**What the exercise asks**
Copy word for word the lines of the rows that start at the line containing "Image resolution: width=500", and continue through the last line of the rows.

(Rows on where targets appear)
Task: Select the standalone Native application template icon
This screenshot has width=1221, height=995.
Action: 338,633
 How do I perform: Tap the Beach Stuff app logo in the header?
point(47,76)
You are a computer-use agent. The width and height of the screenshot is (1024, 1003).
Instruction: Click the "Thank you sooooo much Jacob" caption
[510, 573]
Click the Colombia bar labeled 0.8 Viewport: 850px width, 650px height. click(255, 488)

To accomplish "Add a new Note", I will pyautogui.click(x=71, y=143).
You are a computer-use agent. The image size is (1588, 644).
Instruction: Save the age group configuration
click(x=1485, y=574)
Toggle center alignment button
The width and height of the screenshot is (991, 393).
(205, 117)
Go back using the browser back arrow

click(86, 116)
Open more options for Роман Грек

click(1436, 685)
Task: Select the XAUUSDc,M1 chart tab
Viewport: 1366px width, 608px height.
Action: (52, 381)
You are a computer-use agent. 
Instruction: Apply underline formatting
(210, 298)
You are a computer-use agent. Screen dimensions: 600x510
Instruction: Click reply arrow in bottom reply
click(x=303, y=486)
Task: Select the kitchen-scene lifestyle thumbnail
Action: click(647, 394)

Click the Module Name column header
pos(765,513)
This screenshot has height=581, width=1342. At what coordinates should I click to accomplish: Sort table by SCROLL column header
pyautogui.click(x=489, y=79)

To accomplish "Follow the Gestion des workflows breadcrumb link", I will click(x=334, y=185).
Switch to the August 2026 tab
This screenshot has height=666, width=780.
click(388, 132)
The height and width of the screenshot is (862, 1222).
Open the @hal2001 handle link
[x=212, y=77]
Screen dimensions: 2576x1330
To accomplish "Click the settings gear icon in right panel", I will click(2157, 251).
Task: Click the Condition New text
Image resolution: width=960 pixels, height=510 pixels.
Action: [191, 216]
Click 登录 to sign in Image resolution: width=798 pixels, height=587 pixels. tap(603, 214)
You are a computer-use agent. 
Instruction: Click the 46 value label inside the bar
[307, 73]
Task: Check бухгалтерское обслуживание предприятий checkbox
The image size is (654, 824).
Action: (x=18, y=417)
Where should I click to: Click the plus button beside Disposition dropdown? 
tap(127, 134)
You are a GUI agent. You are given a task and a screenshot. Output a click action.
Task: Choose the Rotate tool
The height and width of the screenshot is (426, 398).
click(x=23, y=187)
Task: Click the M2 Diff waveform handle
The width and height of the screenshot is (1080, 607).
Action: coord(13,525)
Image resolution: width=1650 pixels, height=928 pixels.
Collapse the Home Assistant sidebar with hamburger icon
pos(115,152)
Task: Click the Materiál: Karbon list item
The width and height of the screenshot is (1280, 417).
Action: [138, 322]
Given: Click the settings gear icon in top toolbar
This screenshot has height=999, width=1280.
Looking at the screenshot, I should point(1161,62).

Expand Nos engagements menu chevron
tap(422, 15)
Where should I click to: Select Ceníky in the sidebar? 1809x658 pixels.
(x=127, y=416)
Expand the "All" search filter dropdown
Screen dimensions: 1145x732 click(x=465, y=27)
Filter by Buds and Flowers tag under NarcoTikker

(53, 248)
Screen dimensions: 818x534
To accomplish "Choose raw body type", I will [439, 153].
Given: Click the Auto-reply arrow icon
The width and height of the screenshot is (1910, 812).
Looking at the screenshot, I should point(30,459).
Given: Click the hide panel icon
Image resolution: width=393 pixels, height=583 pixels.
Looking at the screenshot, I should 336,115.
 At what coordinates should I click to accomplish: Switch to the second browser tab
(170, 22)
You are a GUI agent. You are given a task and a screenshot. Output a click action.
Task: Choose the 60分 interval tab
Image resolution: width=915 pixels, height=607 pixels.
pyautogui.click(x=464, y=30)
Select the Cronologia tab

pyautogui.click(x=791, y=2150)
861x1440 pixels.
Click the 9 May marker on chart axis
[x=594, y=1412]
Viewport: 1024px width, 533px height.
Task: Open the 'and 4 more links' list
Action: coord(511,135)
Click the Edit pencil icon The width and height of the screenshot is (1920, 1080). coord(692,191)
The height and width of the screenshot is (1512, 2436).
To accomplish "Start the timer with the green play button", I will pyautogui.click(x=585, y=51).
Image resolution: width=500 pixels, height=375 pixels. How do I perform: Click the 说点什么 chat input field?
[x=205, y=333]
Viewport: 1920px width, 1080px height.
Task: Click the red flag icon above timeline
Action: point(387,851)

**Expected output**
Image resolution: width=500 pixels, height=375 pixels. How do I perform: Click the 说点什么 chat input field?
[x=205, y=333]
Viewport: 1920px width, 1080px height.
Task: Click the red flag icon above timeline
Action: point(387,851)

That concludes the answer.